El detalle en el que nos queremos fijar es la precisión que nos ofrece Marcos que hemos resaltado en cursiva: antes de levantarse para ir al encuentro de Jesús, el ciego soltó el manto. ¿Qué representa este manto?

Lo más probable es que, en la mente del evangelista, el manto simbolice la identidad vieja de Bartimeo (aquella que lo mantenía en la ceguera, por haberlo situado al borde del camino) a la que él debía renunciar para poder seguir a Jesús con toda libertad. O tal vez Marcos quiere que pensemos en aquel manto que Elías echó encima de Eliseo (1 R 19, 19), representando la autoridad del profeta, que traspasaba a su discípulo: el gesto de Bartimeo, de deshacerse del manto, significaría entonces la renuncia a una posición de poder a la que él, hasta entonces, estaría aferrado.

Queremos, sin embargo, probar otra interpretación que nos ha sugerido la lectura del pasaje.

Bartimeo es un mendigo, un indigente, y para ir al encuentro de Jesús se deshace de su única posesión. El manto, en efecto, era todo lo que tenía aquel desdichado para protegerse del frío, de la lluvia, de la intemperie. Visto así, el manto de Bartimeo se nos aparece como el símbolo de aquellas mínimas y precarias posesiones que tienen los pobres. Representa el bienestar rudimentario que nuestra sociedad regala los más pobres… para, así, tenerlos callados.
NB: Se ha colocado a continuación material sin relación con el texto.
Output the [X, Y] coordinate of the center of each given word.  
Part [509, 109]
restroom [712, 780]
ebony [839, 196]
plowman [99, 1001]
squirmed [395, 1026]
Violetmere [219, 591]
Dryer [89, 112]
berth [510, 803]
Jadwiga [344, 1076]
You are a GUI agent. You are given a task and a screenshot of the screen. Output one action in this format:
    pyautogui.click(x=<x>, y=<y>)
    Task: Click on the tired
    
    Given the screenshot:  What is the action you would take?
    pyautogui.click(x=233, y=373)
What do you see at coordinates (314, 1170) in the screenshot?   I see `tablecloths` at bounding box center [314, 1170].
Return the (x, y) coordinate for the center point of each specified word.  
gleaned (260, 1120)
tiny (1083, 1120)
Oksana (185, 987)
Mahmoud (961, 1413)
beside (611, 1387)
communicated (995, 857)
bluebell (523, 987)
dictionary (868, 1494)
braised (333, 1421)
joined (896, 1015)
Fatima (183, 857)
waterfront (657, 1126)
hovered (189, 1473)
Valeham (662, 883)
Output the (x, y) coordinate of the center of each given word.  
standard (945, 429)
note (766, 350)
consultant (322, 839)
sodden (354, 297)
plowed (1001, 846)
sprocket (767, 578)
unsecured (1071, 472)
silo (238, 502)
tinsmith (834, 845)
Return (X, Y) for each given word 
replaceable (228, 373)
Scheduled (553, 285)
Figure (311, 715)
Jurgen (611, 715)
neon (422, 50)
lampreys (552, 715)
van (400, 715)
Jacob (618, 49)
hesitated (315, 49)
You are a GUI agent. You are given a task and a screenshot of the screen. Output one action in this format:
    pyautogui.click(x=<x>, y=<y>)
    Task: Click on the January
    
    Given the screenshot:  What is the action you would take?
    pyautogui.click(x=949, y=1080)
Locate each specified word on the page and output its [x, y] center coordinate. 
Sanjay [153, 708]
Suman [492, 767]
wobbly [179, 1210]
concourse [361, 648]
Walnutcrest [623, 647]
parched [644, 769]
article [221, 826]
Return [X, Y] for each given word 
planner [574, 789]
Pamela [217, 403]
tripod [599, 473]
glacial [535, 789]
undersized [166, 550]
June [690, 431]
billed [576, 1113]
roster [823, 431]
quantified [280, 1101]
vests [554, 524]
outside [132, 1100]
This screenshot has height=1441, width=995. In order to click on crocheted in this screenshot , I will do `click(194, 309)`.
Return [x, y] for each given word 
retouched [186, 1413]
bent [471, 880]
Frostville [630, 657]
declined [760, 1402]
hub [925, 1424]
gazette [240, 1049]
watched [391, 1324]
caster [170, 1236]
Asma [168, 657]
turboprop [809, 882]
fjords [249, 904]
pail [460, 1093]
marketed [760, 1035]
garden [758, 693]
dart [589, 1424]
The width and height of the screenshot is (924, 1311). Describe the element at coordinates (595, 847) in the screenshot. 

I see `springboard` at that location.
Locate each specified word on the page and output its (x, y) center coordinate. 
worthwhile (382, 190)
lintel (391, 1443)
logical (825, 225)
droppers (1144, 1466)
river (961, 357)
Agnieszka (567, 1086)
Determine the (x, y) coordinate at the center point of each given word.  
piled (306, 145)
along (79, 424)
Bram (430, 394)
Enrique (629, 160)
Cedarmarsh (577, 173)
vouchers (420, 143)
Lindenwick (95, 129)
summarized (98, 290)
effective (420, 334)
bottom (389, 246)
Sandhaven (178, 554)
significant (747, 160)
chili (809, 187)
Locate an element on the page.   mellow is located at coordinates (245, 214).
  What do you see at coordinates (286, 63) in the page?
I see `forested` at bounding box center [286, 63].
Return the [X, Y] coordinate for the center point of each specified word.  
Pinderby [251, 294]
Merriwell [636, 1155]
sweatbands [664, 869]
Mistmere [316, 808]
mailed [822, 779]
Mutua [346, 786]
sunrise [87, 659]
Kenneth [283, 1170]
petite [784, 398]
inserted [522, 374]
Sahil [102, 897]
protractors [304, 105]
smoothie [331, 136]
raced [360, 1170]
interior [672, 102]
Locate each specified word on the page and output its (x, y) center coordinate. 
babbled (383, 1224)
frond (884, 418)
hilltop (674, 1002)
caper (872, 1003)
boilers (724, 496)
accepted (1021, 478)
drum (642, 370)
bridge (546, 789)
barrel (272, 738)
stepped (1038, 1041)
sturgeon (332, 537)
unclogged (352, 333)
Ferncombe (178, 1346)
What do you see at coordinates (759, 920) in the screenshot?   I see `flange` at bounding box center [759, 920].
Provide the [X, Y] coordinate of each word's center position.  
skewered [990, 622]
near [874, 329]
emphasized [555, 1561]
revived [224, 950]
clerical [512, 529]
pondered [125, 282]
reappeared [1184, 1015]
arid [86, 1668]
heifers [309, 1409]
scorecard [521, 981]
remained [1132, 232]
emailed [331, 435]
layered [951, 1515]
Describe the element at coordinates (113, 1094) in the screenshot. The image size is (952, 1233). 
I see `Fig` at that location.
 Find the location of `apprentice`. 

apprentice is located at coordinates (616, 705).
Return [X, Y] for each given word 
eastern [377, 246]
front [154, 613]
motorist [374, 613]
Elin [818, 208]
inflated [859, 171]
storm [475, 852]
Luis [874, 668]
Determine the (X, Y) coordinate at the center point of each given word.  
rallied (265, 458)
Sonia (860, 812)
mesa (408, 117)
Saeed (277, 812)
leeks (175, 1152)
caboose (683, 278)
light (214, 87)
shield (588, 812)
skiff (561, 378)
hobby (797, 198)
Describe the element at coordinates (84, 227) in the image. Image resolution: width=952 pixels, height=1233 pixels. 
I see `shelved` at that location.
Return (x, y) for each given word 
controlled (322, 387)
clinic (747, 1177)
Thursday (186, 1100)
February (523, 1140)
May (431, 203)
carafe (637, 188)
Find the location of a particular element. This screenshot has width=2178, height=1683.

Nuestro mundo capitalista, tan orientado hacia la acumulación constante de riquezas, permite que los más pobres tengan un espejismo de patrimonio. Si, en nuestras sociedades cada vez más desiguales, vastos números de gente no poseyeran absolutamente nada, y se estuviesen muriendo literalmente de hambre, habría un estallido social y una revolución cada día. Para evitarlo, el sistema económico en que estamos inmersos tolera que los más desafortunados tengan algo: en los hogares más pobres y vulnerables de los barrios más periféricos de una gran urbe latinoamericana como pueden ser Bogotá o México (por poner un ejemplo) hay un televisor, así sea viejo; y la gente tiene un teléfono celular, aunque la pantalla esté rallada, o medio rota, o el aparato se descargue a cada instante porque la pila ya está muy gastada; y hay una nevera, y en la nevera hay comida, así sea de poca calidad, y no muy sana. Este televisor destartalado, este teléfono con la pantalla partida y esta comida enlatada y poco saludable son el manto con el que hoy millones de bartimeos siguen protegiéndose de la intemperie. Migajas que el sistema injusto les permite disfrutar, con tal de que, a cambio, no molesten demasiado.

El gesto del Bartimeo del Evangelio, deshaciéndose de su manto, revela entonces a la persona despierta, aquella que abre los ojos y se da cuenta de la vida infinitamente más plena de la que podría gozar al lado de Jesús, y se da cuenta de las migajas con las que le han querido adormecer la consciencia. Una vez camine al lado Jesús, recobrada ya la vista, habrá adquirido un sentido mucho más hondo de su propia valía. Habrá entendido que la fe exige justicia. Habrá comprendido que, desde los ojos de Dios, todos tenemos derecho a un bienestar real, no solo aparente. Bartimeo, en definitiva, echa el manto a un lado porque ahora es consciente de su propia dignidad.